No. Formatting runs entirely in your browser via the built-in JSON.parse and JSON.stringify functions. Your JSON never reaches a server, never gets logged. Verify in DevTools' Network tab: clicking Format produces zero HTTP requests. Safe for sensitive API responses, customer data, or anything you wouldn't want third-party tools to log. The formatter is fast — even multi-MB files format in under a second.
Can I sort JSON keys alphabetically?
Yes — the tool offers a 'sort keys' option that reorders object keys alphabetically at every level of nesting. Useful for: diffing two JSON files where key order may have changed arbitrarily; canonicalising configuration so changes show as semantic diffs not order diffs; producing deterministic output for hashing or caching. Caveat: JSON specifies that objects are unordered, but many JavaScript implementations preserve insertion order. If your downstream consumer depends on key order, leave sorting off. For tools that rely on canonical JSON (signing, hashing), turn sorting on.
How much JSON can I format at once?
Browser performance is the limit. Up to ~10 MB formats in under a second on a modern laptop. Past 50 MB, the UI may freeze briefly while JSON.parse + JSON.stringify run. Past 200 MB, the browser may run out of memory. For very large JSON, use command-line tools (jq for streaming, Python's json.tool, Node with stream-json) that don't load everything into memory. This tool fits the common case of formatting API responses, configuration files, and debug output up to a few MB.

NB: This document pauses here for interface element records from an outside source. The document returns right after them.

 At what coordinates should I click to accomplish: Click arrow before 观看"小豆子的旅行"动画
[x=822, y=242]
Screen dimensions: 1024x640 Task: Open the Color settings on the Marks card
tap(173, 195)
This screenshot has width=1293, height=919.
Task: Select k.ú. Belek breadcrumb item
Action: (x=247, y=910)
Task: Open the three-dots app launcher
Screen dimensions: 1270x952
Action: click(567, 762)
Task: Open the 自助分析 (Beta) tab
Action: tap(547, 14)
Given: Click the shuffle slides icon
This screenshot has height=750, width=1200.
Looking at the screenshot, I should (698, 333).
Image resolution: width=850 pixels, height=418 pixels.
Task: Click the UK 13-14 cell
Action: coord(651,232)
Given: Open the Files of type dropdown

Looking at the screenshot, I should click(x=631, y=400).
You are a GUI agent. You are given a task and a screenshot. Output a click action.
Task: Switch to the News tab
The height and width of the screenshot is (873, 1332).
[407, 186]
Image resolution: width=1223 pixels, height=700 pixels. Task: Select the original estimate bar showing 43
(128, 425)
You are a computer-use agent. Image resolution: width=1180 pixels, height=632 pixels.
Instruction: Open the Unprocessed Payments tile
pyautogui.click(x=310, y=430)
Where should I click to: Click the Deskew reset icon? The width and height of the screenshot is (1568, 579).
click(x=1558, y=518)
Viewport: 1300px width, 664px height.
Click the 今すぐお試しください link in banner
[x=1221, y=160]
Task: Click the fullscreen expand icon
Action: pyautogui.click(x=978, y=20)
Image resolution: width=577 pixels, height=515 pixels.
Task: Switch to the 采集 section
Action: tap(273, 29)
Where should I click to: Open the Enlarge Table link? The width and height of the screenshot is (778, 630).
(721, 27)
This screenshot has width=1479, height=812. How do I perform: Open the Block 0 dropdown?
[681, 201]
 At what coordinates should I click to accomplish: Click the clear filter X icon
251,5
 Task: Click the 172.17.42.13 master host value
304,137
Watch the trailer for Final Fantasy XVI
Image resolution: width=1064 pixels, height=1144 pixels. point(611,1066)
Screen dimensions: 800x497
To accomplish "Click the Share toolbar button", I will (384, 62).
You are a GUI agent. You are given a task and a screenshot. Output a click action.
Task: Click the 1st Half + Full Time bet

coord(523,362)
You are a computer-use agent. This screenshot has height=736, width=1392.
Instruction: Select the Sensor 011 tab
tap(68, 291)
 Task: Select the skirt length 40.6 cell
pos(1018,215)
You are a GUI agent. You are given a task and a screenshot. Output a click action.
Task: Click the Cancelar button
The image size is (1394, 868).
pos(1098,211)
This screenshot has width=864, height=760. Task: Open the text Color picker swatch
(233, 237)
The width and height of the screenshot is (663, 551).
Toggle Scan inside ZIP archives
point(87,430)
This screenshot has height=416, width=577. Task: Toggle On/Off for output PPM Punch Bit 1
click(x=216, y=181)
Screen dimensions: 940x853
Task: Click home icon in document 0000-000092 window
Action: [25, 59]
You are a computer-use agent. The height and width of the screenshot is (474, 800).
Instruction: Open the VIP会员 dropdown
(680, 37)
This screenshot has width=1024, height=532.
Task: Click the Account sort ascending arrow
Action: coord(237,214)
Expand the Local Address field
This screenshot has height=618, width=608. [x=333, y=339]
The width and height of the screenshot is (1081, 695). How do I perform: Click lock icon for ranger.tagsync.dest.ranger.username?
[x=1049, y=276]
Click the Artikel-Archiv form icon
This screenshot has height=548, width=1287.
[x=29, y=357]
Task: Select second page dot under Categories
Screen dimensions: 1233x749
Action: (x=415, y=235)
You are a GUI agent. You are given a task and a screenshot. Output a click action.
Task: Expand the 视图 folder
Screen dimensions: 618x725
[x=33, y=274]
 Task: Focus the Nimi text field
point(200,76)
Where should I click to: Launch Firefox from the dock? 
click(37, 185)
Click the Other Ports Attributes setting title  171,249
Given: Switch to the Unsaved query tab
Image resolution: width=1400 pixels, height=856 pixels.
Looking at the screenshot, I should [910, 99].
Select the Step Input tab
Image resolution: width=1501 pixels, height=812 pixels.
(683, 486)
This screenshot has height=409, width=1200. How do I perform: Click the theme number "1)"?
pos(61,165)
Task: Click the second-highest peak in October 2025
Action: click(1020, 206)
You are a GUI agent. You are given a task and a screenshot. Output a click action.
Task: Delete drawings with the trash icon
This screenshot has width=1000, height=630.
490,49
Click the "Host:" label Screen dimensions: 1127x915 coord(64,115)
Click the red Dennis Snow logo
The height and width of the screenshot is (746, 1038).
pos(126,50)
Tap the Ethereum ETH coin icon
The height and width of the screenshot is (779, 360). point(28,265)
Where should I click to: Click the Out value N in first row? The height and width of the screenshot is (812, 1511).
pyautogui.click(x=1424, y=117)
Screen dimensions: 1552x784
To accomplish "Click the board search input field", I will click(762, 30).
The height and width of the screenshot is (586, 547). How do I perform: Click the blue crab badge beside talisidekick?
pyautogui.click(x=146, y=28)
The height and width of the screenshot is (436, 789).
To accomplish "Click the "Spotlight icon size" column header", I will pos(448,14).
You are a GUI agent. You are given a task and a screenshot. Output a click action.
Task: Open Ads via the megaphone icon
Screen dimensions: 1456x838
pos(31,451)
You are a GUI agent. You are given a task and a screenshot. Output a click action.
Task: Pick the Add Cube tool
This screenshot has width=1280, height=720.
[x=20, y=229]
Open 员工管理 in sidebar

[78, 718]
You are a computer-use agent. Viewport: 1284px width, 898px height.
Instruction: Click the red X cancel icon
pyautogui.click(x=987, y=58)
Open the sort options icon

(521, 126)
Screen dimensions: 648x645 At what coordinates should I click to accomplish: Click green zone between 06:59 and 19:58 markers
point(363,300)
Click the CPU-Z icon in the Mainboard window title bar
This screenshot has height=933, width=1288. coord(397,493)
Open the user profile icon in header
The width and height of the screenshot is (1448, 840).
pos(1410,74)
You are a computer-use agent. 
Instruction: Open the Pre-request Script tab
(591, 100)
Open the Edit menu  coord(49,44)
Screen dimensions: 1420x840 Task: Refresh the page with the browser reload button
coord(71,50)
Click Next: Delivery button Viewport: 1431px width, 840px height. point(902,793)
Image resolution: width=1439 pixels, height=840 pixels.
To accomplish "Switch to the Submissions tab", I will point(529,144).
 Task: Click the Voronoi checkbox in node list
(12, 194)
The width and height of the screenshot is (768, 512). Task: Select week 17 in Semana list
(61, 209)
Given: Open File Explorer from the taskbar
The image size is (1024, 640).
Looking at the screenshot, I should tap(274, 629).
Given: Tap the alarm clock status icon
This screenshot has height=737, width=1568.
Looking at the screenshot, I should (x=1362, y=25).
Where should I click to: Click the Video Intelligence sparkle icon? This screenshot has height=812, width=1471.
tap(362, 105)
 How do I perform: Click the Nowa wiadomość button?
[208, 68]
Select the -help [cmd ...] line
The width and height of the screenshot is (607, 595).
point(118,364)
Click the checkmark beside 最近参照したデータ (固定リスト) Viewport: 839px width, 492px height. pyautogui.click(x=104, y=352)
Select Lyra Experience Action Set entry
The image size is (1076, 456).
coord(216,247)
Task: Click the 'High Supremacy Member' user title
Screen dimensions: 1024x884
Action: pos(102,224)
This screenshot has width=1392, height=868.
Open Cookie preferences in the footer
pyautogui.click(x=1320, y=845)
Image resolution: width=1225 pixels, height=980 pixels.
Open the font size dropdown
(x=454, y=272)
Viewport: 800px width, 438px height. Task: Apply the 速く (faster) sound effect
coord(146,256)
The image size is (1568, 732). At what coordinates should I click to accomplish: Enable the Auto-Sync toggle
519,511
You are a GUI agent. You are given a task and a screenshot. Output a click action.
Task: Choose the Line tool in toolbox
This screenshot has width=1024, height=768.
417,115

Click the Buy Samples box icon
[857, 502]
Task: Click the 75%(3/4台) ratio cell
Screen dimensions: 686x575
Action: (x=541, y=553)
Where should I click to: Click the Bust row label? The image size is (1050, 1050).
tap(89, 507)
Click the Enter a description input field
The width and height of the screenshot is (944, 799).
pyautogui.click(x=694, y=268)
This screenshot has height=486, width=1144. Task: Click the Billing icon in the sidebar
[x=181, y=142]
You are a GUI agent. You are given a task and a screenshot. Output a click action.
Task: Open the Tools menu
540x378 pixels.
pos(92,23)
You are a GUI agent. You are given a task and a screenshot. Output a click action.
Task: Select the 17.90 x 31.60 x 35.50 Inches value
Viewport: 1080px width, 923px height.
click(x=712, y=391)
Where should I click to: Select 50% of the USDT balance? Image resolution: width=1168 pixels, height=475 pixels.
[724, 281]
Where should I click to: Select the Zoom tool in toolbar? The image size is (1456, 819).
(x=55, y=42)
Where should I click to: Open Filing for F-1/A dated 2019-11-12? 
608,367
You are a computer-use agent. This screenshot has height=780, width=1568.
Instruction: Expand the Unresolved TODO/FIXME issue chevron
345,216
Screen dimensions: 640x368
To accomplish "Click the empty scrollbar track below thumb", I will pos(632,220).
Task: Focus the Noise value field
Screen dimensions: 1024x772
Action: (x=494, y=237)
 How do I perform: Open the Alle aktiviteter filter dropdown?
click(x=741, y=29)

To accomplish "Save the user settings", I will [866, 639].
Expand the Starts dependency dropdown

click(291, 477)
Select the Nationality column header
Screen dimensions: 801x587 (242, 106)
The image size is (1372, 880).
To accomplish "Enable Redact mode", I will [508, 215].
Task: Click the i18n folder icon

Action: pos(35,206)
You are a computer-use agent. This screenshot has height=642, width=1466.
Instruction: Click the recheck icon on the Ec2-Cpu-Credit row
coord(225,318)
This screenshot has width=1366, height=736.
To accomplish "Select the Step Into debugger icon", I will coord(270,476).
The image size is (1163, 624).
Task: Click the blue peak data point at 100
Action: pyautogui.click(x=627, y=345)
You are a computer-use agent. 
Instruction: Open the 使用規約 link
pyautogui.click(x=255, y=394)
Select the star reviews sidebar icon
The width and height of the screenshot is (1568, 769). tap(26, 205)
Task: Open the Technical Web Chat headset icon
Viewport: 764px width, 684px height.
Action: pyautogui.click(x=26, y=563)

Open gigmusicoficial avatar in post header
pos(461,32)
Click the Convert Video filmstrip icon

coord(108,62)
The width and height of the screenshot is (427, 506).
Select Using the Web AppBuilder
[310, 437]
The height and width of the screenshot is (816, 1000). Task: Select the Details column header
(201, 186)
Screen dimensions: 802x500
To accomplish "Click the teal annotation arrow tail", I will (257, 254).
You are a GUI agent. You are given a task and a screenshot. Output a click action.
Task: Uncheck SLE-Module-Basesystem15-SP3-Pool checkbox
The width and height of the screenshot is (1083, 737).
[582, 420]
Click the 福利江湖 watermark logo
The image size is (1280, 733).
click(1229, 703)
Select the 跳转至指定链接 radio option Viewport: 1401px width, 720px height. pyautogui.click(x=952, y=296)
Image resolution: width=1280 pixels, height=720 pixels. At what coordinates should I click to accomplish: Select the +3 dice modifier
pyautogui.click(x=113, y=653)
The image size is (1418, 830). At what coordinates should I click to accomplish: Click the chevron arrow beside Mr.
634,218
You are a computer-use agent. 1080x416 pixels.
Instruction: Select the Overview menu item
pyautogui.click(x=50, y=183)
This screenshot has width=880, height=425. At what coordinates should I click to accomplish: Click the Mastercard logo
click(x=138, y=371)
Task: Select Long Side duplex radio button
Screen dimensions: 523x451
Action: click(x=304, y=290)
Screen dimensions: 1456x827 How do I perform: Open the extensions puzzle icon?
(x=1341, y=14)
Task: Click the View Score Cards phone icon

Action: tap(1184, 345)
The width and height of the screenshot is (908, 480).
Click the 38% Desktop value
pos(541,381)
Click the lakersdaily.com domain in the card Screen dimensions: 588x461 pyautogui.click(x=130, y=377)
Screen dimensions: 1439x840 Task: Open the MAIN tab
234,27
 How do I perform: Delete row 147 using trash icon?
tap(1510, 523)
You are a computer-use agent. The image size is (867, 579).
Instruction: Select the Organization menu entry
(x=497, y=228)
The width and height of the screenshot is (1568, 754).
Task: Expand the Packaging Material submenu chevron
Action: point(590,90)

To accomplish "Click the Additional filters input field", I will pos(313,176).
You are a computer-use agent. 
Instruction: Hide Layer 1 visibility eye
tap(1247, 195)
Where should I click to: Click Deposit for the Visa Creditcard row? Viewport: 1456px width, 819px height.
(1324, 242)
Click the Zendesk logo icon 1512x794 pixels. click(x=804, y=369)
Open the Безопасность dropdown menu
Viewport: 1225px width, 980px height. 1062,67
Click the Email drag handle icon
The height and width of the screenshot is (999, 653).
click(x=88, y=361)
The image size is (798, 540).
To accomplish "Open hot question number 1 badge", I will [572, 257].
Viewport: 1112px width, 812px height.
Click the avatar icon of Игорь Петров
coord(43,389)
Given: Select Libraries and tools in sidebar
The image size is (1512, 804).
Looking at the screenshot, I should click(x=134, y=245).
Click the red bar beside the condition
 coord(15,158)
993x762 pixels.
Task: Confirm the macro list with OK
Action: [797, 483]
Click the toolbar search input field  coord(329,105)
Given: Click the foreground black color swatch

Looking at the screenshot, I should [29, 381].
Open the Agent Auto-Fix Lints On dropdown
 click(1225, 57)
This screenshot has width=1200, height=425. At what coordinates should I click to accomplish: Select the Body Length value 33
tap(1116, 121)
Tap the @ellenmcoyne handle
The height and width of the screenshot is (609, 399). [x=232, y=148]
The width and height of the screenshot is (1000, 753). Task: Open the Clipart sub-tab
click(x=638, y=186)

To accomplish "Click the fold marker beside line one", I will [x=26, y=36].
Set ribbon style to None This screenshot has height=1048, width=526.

What's the difference between formatting and validating JSON?
Formatting changes presentation (indentation, spacing) without changing meaning. Validating checks correctness — syntactic (is this parseable JSON?) and optionally semantic (does this match my expected schema?). This tool does syntactic validation as a side effect of formatting (parsing fails on invalid JSON), but doesn't validate against a schema. For schema validation, use the [JSON Validator](/tools/json-validator/) with JSON Schema support. For diffing two JSON values, use [JSON Diff](/tools/json-diff/). For converting to another format, see the data converter family (CSV/YAML/XML).